In the four games before the tournament, Middleton made 8 of 15 3-point attempts. In the final three games before the tournament, he averaged 15.3 points.

So the seven points per game he averaged this season, or the 29 percent 3-point percentage that sits beside his name, may not be terribly relevant for a player who suddenly offers an offensively challenged team another potent option other than Donald Sloan.

Middleton said that, despite appearances, he was nervous before the game.

"Once we started to play, I started to relax," he said. "I think that helped me knock down the threes."

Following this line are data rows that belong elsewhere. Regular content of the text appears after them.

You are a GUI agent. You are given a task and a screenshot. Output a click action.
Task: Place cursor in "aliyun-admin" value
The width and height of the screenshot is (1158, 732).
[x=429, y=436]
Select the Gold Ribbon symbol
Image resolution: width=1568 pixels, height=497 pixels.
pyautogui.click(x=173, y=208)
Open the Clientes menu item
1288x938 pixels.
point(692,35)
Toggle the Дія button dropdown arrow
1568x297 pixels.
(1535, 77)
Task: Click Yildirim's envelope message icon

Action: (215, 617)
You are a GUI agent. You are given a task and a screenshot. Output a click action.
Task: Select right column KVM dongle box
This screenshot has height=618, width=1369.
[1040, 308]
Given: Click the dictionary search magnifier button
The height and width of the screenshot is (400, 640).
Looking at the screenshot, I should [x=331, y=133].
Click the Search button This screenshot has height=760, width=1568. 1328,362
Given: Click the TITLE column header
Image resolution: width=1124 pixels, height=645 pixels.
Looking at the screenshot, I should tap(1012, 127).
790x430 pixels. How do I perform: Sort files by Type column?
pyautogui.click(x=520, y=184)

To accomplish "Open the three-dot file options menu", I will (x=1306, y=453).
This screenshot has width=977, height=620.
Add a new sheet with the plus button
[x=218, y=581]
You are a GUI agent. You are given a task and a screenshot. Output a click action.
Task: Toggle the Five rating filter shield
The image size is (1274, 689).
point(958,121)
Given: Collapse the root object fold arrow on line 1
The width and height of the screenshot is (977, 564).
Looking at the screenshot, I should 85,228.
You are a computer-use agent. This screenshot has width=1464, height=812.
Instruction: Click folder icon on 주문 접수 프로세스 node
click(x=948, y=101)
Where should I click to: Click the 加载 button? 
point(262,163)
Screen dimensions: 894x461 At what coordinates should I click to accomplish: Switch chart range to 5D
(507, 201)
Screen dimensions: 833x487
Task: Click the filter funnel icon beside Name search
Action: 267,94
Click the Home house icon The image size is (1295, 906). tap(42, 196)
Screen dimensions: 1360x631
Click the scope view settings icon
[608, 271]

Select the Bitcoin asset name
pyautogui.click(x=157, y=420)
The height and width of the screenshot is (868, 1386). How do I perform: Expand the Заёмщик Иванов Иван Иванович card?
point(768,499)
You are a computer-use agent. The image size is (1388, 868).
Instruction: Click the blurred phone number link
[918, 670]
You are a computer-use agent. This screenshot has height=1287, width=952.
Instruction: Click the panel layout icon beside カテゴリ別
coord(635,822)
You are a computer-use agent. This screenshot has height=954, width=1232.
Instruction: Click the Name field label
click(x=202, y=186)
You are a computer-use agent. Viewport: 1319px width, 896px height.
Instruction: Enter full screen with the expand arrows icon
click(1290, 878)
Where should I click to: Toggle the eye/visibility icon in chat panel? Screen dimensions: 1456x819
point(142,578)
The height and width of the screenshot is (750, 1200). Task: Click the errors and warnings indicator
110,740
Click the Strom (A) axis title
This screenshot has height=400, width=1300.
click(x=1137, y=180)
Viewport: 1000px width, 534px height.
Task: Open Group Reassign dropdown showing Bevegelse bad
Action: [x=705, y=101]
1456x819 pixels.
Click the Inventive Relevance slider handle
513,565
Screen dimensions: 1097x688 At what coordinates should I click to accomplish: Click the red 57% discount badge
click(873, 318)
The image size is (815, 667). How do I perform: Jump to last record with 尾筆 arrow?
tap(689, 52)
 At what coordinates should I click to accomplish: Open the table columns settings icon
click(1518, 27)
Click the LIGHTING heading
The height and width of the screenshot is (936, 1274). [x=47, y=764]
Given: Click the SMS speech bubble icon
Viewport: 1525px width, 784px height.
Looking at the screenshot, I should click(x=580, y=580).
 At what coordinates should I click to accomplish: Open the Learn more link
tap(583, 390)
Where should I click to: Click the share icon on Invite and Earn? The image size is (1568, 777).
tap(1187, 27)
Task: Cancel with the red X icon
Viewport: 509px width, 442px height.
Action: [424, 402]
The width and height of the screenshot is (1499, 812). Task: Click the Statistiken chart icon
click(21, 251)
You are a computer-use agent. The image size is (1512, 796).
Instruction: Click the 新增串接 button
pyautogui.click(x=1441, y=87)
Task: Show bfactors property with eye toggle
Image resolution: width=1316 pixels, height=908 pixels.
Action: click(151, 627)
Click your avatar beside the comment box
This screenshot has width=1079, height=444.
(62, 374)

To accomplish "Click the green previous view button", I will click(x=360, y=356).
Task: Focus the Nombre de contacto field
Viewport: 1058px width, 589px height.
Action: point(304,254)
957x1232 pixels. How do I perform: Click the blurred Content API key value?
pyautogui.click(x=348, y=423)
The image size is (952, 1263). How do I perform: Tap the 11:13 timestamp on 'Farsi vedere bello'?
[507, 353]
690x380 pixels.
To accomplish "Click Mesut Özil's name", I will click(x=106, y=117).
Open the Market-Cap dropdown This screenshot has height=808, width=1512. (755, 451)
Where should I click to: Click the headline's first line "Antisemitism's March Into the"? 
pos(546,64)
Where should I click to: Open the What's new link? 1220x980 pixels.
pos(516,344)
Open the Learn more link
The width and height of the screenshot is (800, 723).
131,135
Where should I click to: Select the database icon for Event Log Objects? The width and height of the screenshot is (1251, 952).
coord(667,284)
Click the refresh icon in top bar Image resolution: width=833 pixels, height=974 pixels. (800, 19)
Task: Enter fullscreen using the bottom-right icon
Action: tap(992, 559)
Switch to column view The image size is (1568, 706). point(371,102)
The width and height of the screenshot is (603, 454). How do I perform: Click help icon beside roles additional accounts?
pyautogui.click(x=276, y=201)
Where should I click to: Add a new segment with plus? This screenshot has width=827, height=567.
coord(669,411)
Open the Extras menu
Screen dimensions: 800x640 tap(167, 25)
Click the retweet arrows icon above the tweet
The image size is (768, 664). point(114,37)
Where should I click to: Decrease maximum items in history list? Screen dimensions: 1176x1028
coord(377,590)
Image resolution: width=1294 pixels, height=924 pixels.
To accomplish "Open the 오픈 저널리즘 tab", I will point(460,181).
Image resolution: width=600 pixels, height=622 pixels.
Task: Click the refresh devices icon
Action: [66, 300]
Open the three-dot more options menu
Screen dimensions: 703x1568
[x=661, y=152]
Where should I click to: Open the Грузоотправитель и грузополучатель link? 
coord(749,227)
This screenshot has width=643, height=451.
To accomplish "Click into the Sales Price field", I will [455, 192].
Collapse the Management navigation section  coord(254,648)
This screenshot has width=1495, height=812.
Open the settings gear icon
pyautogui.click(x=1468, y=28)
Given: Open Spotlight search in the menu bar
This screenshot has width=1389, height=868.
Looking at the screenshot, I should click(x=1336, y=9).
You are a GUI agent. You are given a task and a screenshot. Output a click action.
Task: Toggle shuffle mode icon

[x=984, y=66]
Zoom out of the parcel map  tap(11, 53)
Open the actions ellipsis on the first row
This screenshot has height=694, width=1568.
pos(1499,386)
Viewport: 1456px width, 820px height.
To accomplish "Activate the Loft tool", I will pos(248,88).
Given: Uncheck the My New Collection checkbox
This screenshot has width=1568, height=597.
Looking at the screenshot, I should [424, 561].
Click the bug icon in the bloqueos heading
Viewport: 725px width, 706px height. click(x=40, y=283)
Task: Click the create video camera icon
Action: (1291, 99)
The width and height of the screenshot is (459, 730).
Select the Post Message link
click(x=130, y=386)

Middleton, who moved into the starting lineup when Derrick Roland broke his leg against Washington in late December, also showed poise when he seemed to exit the zone. He nailed his first five 3-pointers, but fired an air ball on No. 6. That might have caused some freshmen to lose their focus, but Middleton opted to go into the paint on the Aggies next possession and sink a short, smooth jumper.

It's not just Middleton, however, who is coming around. A&M's MO entering the tournament was a good defensive team that couldn't consistently make shots. However, the Aggies shot 48 percent from the field in their last four games before the tournament. They shot 49 percent from the field vs. Utah State.

That's almost an unbeatable number.

Unbeatable?

They are 30-0 under Turgeon when they shoot at least 50 percent from the field.